— START Information supplied —

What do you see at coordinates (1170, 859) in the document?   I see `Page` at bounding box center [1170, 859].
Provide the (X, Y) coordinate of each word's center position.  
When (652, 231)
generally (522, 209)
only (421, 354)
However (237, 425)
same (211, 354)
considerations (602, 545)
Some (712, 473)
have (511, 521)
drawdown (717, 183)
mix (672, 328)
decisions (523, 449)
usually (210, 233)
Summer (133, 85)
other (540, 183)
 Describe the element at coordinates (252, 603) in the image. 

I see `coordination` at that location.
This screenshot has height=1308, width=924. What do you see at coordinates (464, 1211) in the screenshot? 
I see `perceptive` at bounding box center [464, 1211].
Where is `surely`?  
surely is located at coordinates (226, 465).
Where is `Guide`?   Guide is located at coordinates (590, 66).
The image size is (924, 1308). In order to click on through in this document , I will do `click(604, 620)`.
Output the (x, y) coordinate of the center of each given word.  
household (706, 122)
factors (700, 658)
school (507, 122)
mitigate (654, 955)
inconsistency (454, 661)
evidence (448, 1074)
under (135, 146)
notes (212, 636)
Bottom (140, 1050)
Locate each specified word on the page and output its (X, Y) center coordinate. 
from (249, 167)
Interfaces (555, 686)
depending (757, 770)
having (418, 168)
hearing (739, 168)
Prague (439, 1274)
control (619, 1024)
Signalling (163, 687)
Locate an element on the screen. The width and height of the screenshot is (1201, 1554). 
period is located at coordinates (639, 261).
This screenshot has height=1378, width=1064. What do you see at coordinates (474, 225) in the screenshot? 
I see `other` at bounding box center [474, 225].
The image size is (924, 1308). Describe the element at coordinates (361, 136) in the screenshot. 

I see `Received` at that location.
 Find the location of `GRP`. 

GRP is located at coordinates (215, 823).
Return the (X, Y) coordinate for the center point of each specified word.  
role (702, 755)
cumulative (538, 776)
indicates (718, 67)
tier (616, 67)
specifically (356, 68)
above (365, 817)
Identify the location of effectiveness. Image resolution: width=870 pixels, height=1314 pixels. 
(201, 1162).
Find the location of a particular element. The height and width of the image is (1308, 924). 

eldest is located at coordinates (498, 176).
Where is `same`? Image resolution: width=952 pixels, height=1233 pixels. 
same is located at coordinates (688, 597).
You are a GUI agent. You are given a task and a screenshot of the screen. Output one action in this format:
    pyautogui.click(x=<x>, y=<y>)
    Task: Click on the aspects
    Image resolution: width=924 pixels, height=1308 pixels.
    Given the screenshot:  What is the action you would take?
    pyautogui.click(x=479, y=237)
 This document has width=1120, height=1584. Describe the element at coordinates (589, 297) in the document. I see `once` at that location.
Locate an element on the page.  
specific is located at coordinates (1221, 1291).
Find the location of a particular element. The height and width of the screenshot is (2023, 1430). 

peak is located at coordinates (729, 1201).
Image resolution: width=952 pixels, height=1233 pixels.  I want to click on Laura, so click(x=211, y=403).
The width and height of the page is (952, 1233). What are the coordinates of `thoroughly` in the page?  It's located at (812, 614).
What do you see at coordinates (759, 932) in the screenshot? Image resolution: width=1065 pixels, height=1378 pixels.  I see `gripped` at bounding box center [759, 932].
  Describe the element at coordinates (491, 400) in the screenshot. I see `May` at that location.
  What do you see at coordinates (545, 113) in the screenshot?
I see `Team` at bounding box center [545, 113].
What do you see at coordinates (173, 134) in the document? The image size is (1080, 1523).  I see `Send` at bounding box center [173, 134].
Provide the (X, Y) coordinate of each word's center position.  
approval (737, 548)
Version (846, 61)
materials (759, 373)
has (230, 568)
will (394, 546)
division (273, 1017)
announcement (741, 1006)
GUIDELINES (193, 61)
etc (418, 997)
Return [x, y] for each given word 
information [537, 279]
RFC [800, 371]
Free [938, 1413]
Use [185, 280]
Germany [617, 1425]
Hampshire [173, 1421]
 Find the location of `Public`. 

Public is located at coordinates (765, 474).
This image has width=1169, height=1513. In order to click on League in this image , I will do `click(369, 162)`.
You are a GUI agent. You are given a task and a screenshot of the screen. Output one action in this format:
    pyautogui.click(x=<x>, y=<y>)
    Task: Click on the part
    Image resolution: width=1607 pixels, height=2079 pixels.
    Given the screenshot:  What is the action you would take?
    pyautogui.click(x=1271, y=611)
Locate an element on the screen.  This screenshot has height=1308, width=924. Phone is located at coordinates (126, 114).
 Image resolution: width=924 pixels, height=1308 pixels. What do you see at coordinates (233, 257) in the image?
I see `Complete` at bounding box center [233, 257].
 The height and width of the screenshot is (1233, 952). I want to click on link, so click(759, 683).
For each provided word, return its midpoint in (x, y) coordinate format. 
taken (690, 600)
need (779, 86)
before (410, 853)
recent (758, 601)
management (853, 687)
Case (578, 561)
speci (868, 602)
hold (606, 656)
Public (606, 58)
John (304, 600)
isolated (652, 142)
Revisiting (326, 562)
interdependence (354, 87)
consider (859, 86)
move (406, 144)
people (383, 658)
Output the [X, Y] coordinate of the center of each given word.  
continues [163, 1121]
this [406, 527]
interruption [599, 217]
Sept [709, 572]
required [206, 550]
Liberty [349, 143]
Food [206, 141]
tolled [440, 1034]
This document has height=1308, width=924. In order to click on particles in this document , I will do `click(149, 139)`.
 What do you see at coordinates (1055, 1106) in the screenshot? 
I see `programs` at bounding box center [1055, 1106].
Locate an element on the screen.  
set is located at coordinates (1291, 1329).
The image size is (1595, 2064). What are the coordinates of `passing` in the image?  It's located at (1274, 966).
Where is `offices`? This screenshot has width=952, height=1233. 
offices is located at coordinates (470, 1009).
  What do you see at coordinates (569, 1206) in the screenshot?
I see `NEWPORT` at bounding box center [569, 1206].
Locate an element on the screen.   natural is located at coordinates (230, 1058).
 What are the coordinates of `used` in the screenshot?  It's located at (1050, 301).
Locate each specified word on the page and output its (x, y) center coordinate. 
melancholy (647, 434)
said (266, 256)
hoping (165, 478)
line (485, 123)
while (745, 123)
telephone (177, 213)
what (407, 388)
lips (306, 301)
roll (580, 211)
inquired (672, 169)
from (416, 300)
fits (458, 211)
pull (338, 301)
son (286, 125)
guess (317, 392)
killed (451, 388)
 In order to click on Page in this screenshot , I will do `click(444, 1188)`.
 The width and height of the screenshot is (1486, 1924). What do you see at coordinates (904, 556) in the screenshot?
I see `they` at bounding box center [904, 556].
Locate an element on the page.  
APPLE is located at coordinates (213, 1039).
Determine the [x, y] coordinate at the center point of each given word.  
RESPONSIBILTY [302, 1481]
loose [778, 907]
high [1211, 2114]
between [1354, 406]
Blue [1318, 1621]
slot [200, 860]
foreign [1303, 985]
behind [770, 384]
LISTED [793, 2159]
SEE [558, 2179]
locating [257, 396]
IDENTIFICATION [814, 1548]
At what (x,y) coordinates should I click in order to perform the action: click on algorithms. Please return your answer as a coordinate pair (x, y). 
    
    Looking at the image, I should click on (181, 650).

— END Information supplied —

▸ **What you should do**: Reproduce the entries from the line with "management (853, 687)" up to and including the line with "The image size is (1595, 2064).", swapping "given" for "listed" and leaving everything else unchanged.

▸ **Result of this exercise**:
management (853, 687)
Case (578, 561)
speci (868, 602)
hold (606, 656)
Public (606, 58)
John (304, 600)
isolated (652, 142)
Revisiting (326, 562)
interdependence (354, 87)
consider (859, 86)
move (406, 144)
people (383, 658)
Output the [X, Y] coordinate of the center of each listed word.  
continues [163, 1121]
this [406, 527]
interruption [599, 217]
Sept [709, 572]
required [206, 550]
Liberty [349, 143]
Food [206, 141]
tolled [440, 1034]
This document has height=1308, width=924. In order to click on particles in this document , I will do `click(149, 139)`.
 What do you see at coordinates (1055, 1106) in the screenshot? 
I see `programs` at bounding box center [1055, 1106].
Locate an element on the screen.  
set is located at coordinates (1291, 1329).
The image size is (1595, 2064). What are the coordinates of `passing` in the image?  It's located at (1274, 966).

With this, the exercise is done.